The data:
━━━━━━━━

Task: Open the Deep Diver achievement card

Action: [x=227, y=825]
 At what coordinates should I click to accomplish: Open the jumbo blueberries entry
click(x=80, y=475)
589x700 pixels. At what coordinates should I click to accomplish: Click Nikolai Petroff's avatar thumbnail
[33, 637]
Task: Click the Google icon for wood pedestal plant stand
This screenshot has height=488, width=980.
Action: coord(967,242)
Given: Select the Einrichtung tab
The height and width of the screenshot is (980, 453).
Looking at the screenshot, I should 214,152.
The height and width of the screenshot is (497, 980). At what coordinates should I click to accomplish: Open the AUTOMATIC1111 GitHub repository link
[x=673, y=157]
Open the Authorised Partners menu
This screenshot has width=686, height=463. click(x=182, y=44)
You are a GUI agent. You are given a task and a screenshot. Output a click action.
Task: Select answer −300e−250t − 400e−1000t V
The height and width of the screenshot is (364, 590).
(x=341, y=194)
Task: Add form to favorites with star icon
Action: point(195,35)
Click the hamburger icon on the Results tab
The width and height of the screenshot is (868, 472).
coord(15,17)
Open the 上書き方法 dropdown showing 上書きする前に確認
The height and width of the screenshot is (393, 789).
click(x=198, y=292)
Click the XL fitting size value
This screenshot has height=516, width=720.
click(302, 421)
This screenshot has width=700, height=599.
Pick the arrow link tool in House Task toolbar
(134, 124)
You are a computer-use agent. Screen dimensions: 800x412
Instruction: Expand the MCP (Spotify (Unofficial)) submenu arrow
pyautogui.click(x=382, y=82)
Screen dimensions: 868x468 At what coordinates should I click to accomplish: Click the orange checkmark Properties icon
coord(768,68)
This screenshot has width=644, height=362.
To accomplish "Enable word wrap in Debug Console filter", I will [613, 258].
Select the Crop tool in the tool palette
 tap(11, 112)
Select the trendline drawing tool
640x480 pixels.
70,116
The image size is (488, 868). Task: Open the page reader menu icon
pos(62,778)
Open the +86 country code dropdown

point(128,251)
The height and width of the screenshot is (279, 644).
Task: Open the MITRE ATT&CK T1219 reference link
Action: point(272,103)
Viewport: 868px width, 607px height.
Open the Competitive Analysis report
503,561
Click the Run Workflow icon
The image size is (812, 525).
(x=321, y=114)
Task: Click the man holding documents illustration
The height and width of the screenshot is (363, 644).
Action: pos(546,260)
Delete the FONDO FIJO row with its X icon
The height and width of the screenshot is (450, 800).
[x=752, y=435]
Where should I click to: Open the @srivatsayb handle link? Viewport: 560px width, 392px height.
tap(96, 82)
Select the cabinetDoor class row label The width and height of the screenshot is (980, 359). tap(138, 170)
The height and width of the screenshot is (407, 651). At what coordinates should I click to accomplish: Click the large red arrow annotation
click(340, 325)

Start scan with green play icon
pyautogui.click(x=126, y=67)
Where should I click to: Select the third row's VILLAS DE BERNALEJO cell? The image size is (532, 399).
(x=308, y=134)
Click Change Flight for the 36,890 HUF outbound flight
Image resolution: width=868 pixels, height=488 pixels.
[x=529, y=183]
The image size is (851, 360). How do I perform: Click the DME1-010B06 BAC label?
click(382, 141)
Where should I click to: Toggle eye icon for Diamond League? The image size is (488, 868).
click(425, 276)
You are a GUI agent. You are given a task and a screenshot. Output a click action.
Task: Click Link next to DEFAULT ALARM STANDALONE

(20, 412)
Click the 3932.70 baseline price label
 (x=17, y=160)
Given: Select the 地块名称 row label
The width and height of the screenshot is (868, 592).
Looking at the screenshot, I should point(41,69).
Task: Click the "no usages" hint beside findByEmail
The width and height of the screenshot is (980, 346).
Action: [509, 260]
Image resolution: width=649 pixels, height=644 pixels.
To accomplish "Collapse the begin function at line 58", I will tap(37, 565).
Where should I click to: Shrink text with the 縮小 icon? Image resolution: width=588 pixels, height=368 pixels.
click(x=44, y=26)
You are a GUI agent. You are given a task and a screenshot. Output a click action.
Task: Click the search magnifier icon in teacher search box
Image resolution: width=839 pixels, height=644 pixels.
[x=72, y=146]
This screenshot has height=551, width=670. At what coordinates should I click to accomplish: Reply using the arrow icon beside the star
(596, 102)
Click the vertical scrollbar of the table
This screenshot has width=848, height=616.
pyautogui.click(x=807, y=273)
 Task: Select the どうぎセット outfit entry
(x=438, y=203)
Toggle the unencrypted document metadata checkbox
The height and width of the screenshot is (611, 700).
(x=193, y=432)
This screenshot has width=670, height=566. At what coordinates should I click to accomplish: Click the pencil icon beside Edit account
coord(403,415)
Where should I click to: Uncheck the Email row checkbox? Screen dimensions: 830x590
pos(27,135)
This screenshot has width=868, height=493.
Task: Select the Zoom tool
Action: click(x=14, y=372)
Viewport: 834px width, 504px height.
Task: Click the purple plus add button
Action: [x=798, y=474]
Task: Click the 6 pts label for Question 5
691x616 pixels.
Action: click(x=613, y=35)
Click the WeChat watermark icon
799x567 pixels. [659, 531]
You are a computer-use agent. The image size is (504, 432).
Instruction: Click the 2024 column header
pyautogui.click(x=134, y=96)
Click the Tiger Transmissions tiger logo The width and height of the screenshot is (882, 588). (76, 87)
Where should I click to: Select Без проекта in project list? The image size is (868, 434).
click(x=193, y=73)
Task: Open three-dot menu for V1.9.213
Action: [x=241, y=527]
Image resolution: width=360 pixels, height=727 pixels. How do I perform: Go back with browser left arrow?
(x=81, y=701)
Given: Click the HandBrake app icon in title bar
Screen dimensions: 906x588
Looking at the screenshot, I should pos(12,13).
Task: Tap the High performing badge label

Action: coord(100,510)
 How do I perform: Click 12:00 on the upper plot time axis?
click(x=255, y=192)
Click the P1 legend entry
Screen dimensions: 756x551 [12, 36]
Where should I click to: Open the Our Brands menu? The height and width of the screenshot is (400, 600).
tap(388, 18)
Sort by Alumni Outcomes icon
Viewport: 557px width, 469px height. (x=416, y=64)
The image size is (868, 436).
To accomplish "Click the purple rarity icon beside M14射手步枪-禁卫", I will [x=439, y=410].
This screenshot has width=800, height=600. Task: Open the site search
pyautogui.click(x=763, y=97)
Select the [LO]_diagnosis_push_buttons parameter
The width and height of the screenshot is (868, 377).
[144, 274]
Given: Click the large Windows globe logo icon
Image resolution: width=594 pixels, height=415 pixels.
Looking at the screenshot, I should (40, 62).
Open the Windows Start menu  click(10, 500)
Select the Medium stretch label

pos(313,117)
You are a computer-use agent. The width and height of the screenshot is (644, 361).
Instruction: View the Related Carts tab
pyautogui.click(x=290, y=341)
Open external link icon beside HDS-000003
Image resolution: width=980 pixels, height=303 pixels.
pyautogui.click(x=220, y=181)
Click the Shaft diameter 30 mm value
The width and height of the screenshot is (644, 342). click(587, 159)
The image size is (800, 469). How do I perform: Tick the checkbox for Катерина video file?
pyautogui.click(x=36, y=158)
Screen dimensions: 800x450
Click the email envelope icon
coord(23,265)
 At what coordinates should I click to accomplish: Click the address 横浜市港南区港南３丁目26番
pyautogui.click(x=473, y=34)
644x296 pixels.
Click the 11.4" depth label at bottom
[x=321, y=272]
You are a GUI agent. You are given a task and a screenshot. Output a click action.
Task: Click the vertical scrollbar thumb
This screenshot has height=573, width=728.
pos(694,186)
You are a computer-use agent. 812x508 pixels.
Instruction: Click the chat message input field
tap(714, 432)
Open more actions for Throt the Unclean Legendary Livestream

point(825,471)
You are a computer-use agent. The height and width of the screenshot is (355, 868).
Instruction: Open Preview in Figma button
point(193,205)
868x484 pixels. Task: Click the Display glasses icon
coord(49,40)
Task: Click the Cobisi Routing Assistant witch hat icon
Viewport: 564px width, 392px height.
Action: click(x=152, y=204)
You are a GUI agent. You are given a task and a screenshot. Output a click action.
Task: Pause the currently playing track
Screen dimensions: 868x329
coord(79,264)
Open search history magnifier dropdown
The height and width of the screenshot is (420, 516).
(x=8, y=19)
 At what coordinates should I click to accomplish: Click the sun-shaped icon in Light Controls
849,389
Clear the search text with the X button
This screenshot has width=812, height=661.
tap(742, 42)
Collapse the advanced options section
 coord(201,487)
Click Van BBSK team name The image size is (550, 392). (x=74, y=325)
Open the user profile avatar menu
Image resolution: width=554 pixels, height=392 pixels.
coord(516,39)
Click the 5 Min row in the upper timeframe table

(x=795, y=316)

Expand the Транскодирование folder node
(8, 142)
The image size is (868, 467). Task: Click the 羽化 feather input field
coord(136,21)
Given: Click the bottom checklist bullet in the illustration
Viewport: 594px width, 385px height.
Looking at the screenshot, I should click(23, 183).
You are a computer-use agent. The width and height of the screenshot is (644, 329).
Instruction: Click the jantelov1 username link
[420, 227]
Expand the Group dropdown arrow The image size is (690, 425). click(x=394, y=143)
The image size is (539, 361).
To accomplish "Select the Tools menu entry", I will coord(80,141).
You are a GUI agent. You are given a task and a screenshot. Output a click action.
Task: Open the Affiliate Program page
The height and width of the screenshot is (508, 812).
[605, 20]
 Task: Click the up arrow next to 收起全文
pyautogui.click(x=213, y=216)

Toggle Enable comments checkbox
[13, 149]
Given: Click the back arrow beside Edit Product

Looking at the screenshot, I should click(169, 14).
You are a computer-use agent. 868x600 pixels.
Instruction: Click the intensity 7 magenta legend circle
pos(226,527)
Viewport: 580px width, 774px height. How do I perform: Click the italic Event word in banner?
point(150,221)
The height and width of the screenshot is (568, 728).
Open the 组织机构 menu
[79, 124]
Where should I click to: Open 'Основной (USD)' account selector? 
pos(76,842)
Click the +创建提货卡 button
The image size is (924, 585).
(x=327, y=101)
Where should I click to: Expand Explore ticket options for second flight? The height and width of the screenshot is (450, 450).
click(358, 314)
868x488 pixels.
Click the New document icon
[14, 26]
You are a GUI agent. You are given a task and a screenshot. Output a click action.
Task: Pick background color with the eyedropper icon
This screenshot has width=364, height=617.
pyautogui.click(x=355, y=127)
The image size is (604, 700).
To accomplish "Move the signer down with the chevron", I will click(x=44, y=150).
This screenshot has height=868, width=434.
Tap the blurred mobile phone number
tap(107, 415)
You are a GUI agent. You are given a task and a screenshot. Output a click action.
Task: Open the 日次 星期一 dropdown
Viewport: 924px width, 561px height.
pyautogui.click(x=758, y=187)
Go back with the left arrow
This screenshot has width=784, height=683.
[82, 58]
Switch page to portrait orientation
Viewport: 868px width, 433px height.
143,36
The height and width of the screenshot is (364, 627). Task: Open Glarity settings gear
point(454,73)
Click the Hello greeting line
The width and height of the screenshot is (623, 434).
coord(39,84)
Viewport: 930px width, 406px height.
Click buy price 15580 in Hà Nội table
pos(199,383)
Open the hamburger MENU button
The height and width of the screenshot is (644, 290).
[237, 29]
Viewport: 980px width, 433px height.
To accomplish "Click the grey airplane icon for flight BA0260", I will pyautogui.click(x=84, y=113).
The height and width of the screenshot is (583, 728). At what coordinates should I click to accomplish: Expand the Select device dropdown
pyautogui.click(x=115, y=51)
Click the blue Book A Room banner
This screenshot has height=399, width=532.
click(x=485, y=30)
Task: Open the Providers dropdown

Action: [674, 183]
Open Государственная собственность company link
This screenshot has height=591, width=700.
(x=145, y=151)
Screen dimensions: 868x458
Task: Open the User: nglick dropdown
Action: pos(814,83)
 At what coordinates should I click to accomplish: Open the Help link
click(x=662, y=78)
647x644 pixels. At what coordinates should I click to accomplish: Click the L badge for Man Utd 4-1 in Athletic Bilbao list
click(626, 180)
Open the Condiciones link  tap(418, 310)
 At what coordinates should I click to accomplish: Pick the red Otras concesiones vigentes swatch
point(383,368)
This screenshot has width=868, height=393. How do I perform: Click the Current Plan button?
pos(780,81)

━━━━━━━━

What you return should be exactly the lines above, starting at the one with "Where should I click to: Select Без" and ending at the one with "The image size is (868, 436).", and nothing else.

Where should I click to: Select Без проекта in project list? The image size is (868, 434).
click(x=193, y=73)
Task: Open three-dot menu for V1.9.213
Action: [x=241, y=527]
Image resolution: width=360 pixels, height=727 pixels. How do I perform: Go back with browser left arrow?
(x=81, y=701)
Given: Click the HandBrake app icon in title bar
Screen dimensions: 906x588
Looking at the screenshot, I should pos(12,13).
Task: Tap the High performing badge label

Action: coord(100,510)
 How do I perform: Click 12:00 on the upper plot time axis?
click(x=255, y=192)
Click the P1 legend entry
Screen dimensions: 756x551 [12, 36]
Where should I click to: Open the Our Brands menu? The height and width of the screenshot is (400, 600).
tap(388, 18)
Sort by Alumni Outcomes icon
Viewport: 557px width, 469px height. (x=416, y=64)
The image size is (868, 436).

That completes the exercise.